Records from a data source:

━━━━━━━━

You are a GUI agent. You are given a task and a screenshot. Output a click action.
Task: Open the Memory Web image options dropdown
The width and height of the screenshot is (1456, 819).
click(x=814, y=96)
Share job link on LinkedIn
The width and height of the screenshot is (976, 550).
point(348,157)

━━━━━━━━

| Exercise aim |
Output every line of the listing above unchanged.

| Complete answer |
You are a GUI agent. You are given a task and a screenshot. Output a click action.
Task: Open the Memory Web image options dropdown
The width and height of the screenshot is (1456, 819).
click(x=814, y=96)
Share job link on LinkedIn
The width and height of the screenshot is (976, 550).
point(348,157)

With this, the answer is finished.